§ **必須課題**
「Open the 30分钟 interval tab」を含む行から「Add coins with」を含む行までの範囲を、「dialog」を「window」に置き換えて書き出してください。それ以外の部分は元のままにしてください。

.....

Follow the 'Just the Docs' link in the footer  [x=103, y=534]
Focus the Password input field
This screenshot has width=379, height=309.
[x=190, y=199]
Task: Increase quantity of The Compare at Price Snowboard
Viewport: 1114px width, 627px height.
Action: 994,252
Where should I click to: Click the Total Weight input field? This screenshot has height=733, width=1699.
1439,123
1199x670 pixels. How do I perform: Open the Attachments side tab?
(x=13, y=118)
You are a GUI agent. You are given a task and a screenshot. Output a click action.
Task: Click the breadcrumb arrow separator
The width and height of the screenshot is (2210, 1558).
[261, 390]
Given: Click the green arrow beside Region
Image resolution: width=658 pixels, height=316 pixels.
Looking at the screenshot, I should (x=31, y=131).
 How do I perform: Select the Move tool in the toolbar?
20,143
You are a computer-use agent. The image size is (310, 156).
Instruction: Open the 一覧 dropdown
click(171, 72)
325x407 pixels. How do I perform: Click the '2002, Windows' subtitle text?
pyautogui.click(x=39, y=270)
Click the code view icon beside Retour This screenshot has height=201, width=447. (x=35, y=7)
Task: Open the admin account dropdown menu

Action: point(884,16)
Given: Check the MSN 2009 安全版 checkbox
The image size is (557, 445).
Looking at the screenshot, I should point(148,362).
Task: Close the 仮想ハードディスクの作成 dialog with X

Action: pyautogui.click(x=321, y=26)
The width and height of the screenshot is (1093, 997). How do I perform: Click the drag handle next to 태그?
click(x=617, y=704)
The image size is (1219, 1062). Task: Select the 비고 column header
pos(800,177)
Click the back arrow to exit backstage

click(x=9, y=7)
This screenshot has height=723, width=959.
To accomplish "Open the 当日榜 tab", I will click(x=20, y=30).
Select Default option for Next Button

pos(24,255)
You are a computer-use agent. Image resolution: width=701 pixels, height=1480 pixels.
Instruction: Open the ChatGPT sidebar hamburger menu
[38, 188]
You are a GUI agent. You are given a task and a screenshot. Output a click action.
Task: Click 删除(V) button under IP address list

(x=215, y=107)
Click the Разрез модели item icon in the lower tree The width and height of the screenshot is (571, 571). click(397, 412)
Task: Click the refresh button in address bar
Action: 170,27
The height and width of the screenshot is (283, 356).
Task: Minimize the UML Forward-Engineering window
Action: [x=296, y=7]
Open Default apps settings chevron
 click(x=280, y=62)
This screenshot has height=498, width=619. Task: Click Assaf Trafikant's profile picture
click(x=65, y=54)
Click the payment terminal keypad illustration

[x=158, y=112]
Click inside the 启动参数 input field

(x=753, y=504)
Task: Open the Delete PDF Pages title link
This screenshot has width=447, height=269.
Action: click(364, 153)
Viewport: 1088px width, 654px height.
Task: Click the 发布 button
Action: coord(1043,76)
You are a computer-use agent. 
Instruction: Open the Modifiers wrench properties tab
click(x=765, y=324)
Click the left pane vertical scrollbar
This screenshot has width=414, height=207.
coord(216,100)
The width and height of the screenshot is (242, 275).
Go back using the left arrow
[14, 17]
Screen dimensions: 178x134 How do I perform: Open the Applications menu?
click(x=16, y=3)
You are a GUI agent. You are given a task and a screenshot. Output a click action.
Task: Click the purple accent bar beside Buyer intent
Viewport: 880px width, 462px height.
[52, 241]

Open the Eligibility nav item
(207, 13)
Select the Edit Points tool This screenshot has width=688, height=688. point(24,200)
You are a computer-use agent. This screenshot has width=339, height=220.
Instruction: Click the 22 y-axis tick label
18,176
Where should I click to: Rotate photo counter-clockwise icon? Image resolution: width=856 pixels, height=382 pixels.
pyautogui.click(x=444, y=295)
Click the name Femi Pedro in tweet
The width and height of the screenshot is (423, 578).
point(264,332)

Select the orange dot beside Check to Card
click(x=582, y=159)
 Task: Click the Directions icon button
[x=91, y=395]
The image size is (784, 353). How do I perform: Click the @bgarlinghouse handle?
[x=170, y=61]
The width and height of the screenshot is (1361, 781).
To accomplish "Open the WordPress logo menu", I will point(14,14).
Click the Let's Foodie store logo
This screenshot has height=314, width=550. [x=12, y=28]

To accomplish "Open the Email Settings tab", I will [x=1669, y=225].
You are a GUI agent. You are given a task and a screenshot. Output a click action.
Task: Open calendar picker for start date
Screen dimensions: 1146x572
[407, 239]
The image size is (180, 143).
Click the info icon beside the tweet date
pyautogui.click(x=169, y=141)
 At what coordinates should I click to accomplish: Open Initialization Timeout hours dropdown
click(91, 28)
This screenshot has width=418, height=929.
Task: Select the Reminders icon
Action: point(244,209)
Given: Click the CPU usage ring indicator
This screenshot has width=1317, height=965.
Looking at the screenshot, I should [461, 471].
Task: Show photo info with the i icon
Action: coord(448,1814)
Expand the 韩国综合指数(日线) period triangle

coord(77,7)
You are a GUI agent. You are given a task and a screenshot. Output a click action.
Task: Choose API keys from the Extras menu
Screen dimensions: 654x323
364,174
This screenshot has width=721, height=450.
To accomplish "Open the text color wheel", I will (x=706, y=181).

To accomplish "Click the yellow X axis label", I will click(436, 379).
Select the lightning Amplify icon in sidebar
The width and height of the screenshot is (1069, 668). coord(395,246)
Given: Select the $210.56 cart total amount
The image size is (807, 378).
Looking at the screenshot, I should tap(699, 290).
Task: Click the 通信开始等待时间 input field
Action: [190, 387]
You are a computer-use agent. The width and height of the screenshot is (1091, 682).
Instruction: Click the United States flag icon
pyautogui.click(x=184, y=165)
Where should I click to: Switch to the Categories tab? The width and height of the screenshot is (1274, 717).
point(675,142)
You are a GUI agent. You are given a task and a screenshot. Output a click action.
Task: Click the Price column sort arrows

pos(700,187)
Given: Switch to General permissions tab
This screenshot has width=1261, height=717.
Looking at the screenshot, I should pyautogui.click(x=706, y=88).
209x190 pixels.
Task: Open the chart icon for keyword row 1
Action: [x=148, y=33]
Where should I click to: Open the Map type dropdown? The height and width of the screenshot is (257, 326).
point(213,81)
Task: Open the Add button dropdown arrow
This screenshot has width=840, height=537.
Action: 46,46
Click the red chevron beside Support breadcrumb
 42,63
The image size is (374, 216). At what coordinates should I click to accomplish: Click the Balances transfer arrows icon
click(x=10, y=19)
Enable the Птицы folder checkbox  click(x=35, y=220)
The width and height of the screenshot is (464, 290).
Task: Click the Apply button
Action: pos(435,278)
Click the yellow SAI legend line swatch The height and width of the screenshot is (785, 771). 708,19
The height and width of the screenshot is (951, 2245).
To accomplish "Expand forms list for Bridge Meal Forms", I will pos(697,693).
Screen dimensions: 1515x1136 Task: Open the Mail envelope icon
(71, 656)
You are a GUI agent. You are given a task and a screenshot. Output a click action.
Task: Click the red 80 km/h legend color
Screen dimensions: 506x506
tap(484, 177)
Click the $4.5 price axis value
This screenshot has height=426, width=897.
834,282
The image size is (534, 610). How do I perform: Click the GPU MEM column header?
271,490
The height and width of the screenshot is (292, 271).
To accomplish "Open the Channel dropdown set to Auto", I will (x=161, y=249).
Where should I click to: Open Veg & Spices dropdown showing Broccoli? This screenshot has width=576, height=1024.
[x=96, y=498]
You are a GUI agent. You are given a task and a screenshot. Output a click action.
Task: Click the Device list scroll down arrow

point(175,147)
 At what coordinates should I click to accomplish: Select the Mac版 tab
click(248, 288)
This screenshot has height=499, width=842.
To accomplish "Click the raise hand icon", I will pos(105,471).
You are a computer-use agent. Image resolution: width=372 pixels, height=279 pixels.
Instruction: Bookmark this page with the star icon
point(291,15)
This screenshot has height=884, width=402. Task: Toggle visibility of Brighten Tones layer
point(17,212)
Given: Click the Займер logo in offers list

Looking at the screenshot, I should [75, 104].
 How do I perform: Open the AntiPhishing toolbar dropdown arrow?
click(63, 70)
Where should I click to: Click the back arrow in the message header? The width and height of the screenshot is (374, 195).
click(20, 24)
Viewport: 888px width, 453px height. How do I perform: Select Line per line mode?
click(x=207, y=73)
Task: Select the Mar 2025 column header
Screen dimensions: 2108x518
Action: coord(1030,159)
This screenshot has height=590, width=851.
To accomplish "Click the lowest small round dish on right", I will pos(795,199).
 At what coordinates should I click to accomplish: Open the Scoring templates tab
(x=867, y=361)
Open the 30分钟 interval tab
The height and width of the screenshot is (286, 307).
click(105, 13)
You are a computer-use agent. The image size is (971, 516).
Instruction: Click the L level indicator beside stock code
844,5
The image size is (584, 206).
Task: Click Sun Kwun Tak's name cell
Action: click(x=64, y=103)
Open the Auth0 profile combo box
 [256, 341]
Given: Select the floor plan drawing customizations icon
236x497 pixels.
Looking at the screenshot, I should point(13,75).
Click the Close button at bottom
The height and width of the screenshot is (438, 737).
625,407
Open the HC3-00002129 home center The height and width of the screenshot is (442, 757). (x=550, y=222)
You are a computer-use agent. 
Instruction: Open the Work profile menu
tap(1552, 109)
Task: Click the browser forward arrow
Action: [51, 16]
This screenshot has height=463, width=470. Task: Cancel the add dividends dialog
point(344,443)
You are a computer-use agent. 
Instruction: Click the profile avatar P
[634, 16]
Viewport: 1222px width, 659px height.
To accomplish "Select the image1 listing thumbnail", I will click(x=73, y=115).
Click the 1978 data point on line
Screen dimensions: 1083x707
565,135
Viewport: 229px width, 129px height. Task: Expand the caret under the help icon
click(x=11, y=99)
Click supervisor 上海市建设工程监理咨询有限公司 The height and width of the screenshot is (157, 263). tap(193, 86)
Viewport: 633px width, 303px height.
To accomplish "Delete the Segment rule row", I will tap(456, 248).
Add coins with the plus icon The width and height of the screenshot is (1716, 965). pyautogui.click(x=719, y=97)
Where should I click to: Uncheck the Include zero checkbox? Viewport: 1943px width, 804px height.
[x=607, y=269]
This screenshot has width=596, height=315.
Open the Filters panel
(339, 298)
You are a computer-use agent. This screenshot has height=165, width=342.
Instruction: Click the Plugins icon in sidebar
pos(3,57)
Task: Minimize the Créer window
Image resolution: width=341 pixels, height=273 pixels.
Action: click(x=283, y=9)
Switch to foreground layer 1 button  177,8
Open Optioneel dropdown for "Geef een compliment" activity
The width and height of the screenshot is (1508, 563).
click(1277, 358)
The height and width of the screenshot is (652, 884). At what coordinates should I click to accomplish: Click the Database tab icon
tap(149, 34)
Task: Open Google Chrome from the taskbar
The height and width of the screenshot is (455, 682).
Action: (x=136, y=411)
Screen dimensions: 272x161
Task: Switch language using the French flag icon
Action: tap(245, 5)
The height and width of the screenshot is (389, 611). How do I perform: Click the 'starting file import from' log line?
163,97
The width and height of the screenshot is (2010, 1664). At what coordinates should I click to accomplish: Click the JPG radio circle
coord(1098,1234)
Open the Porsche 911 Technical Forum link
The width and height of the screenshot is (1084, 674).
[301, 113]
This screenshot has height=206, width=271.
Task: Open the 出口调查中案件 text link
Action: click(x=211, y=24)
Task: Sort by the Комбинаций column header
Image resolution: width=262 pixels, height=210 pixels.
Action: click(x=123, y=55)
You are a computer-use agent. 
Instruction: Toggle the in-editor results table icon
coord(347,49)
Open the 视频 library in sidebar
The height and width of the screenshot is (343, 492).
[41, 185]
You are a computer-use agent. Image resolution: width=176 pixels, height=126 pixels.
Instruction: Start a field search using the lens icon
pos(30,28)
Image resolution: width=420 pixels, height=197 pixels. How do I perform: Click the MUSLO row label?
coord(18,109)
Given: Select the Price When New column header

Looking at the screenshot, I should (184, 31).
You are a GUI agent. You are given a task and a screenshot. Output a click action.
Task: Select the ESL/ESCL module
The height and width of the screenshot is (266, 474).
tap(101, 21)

.....

§ **演習の解答**
Open the 30分钟 interval tab
The height and width of the screenshot is (286, 307).
click(105, 13)
You are a computer-use agent. The image size is (971, 516).
Instruction: Click the L level indicator beside stock code
844,5
The image size is (584, 206).
Task: Click Sun Kwun Tak's name cell
Action: click(x=64, y=103)
Open the Auth0 profile combo box
 [256, 341]
Given: Select the floor plan drawing customizations icon
236x497 pixels.
Looking at the screenshot, I should point(13,75).
Click the Close button at bottom
The height and width of the screenshot is (438, 737).
625,407
Open the HC3-00002129 home center The height and width of the screenshot is (442, 757). (x=550, y=222)
You are a computer-use agent. 
Instruction: Open the Work profile menu
tap(1552, 109)
Task: Click the browser forward arrow
Action: [51, 16]
This screenshot has height=463, width=470. Task: Cancel the add dividends window
point(344,443)
You are a computer-use agent. 
Instruction: Click the profile avatar P
[634, 16]
Viewport: 1222px width, 659px height.
To accomplish "Select the image1 listing thumbnail", I will click(x=73, y=115).
Click the 1978 data point on line
Screen dimensions: 1083x707
565,135
Viewport: 229px width, 129px height. Task: Expand the caret under the help icon
click(x=11, y=99)
Click supervisor 上海市建设工程监理咨询有限公司 The height and width of the screenshot is (157, 263). tap(193, 86)
Viewport: 633px width, 303px height.
To accomplish "Delete the Segment rule row", I will tap(456, 248).
Add coins with the plus icon The width and height of the screenshot is (1716, 965). pyautogui.click(x=719, y=97)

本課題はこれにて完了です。